START EXTRACT TO READ

I don't know about all of you, but my life has been hectic these past few weeks. Since the first of March, I have been out of town 6 times (a couple of those times were for five days), my husband has been on three business trips, my daughter has played through a season of soccer and has started on tee ball, my own softball season has started, my daughter's been going to school more than normal in preparation for the end of the year, the stormy weather has knocked a tree down into our garden and broken garden boxes and our greenhouse (and because it's been raining so much, we've had to try to fix it in spurts, so it's still not ready for us to garden!), we've celebrated five birthdays and an anniversary and Mother's day, and all the other stuff that comprises our normal lives.
And to top it all off, my allergies are bad enough that I've finally given in on taking allergy medicine, but the only medicine we have has made me feel exhausted constantly, and we haven't had the time to go to the store yet to get a different kind.
But that is nothing new to any of you, I'm sure. I don't think mothers are not tired at any point in time for many years after their youngest are in diapers.
My kids are taking the rush tolerably well. My daughter, independent and out-spoken 4.5 year old that she is, has taken this all in stride and is just going about her merry way. The couple of trips I was gone for several days, she was a little whinier the day I got back, but otherwise she's been fine. I've been worried about my son who's 2.5 years old and still nursing, particularly with the travel and me being gone for so many days in a row. The first 5 day trip I took, he was fine when I came home, if a little clingier for a couple of days. The second 5 day trip I took, though, he didn't do as well at. His sleep patterns totally shifted, which was oh-so-much-fun. Luckily, by now we've gotten back to normal, and since we don't have any other long trips away planned until at least August, life will be normal for a while before I/we are gone again.
Of course, this isn't to say that life won't be hectic. Tomorrow we're all leaving for NC for a wedding my husband is in. We have another wedding next month. At some point we'll take a nice, relaxing (hah!) visit to the beach. We have another wedding in August, as well as a possible trans-Atlantic trip for me. I'm sure that we'll have pressure (not necessarily of the bad sort) to take the 14+ hour drive up to the in-laws since it'll have been a year in July since we've been up there. Whether or not we give in to the pressure is a different story.

END EXTRACT TO READ
START DATASET

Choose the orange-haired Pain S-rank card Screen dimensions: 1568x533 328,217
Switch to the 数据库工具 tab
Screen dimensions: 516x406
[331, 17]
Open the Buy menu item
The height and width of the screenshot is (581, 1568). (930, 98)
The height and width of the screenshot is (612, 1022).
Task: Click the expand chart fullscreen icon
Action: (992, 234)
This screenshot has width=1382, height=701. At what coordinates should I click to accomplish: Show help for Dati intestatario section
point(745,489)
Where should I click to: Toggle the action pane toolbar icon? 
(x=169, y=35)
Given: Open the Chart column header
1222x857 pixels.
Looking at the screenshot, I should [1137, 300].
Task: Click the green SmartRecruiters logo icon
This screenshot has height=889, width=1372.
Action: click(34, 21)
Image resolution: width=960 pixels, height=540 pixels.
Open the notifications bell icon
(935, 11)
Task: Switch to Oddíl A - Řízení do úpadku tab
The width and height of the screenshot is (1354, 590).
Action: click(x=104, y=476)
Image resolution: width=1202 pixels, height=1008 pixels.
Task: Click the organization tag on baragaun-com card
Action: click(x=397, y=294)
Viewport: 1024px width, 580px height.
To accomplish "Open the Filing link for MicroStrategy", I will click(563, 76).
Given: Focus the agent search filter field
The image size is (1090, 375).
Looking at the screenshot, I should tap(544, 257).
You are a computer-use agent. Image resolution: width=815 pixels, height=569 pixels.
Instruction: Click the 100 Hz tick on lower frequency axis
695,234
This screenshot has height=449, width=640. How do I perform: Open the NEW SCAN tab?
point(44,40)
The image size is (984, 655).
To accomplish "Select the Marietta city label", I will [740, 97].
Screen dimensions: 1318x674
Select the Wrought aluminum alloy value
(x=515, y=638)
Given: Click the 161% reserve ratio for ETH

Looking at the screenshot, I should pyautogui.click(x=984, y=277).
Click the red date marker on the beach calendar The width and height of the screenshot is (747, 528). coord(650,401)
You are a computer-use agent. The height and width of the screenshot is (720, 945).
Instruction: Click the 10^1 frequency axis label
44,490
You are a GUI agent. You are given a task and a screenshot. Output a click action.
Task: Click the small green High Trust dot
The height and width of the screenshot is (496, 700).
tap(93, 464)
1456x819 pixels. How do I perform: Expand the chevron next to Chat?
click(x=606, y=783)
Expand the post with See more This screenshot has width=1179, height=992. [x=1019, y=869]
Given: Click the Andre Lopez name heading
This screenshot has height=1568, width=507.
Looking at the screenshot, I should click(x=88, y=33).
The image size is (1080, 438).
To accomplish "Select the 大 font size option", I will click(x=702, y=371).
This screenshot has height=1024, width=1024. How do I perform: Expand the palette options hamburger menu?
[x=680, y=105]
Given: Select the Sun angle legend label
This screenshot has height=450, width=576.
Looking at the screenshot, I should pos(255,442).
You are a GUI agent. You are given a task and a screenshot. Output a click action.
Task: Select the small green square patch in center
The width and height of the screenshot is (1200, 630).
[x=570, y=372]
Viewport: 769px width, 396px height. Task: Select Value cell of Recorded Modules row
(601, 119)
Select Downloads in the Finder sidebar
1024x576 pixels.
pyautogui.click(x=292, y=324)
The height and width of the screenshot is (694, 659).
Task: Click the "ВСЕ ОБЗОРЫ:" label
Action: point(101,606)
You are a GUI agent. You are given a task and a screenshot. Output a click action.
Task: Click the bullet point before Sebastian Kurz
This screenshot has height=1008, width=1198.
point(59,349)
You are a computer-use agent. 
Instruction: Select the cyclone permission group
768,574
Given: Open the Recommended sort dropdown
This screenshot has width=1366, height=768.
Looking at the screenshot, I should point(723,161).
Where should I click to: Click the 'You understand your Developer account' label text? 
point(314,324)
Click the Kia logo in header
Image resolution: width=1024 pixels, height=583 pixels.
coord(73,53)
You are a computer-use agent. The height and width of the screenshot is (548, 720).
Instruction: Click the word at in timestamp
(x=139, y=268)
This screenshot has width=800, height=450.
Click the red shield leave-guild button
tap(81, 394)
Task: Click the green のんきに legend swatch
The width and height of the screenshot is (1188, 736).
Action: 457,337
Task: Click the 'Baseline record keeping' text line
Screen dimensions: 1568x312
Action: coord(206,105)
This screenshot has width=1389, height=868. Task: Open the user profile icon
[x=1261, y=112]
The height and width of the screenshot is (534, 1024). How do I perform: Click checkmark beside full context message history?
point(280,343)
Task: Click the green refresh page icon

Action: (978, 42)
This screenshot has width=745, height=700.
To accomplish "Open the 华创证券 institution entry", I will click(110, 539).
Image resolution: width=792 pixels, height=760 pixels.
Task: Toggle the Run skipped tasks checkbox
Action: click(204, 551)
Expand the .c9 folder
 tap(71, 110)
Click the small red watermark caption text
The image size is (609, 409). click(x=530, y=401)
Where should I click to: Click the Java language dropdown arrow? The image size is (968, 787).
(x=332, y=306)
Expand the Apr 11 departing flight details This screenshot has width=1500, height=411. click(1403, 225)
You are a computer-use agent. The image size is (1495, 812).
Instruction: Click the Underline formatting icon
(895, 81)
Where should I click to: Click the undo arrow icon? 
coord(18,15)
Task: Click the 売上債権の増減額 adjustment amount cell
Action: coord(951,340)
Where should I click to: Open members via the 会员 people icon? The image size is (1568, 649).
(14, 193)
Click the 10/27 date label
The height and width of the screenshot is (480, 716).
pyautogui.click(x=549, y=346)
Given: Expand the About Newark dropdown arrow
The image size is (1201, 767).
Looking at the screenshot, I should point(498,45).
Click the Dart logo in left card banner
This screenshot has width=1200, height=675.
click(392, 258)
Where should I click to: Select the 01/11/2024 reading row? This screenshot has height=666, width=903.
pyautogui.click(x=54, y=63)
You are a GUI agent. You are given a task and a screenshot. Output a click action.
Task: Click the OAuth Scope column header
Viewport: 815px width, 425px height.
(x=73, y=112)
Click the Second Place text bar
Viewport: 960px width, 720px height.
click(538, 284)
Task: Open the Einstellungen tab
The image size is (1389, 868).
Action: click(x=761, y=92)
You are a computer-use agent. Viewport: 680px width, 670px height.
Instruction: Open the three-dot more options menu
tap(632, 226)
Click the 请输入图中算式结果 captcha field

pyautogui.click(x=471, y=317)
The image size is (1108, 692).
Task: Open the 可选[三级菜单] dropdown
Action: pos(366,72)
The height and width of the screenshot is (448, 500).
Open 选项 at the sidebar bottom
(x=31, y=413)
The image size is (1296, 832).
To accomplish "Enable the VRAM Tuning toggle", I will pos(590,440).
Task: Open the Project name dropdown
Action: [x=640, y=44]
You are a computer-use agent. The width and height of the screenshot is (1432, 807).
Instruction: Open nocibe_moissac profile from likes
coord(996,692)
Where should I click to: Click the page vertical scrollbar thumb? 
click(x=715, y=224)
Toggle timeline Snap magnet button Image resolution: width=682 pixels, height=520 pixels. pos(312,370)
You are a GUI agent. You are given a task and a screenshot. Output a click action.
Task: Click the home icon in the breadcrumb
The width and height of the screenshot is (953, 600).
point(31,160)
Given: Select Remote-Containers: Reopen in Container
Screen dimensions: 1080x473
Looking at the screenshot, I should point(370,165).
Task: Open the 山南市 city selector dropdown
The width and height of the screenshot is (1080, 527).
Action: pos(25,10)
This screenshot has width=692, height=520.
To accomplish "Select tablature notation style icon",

END DATASET

▶ **DESCRIPTION OF THE TASK**: Continue the blog post about a busy family spring, picking up right after its final sentence. The material has no connection to the blog post about a busy family spring.

▶ **RESPONSE BOX**:
But that's sort of the way we like it, I think. We do it every year - the hectic running around and never sitting down thing. It lasts from about March until December. I'm just glad that the kids go so easily with us. I think we're helped greatly with that because we co-slept with both of them, co-sleeping in hotel rooms is not something new to them, and extended nursing really helps my son. Despite the craziness of my travel schedule, he has come back to nursing every time I've gotten back from traveling. It might take him an hour, or even twelve, to ask to nurse again, but he has done so without fail. And while at one point, I couldn't wait to be done nursing, I find that it serves as a comfort and re-connection for both of us now when I come back after being gone for a few days. I definitely never thought that I would be a mother who nursed her child for several years, but it appears that I will be, given that my son turns 3 this summer.
Of course, it could be that he gets done this summer. All the travel may get him too busy, and we may just wake up one day and realize we haven't nursed in several days. He may potty train this summer, though I have no hopes for that. Who knows what other milestones he may reach this summer, or if he reaches any at all?
As always, I find myself looking forward to what the coming months will bring, and who we'll be when they're over.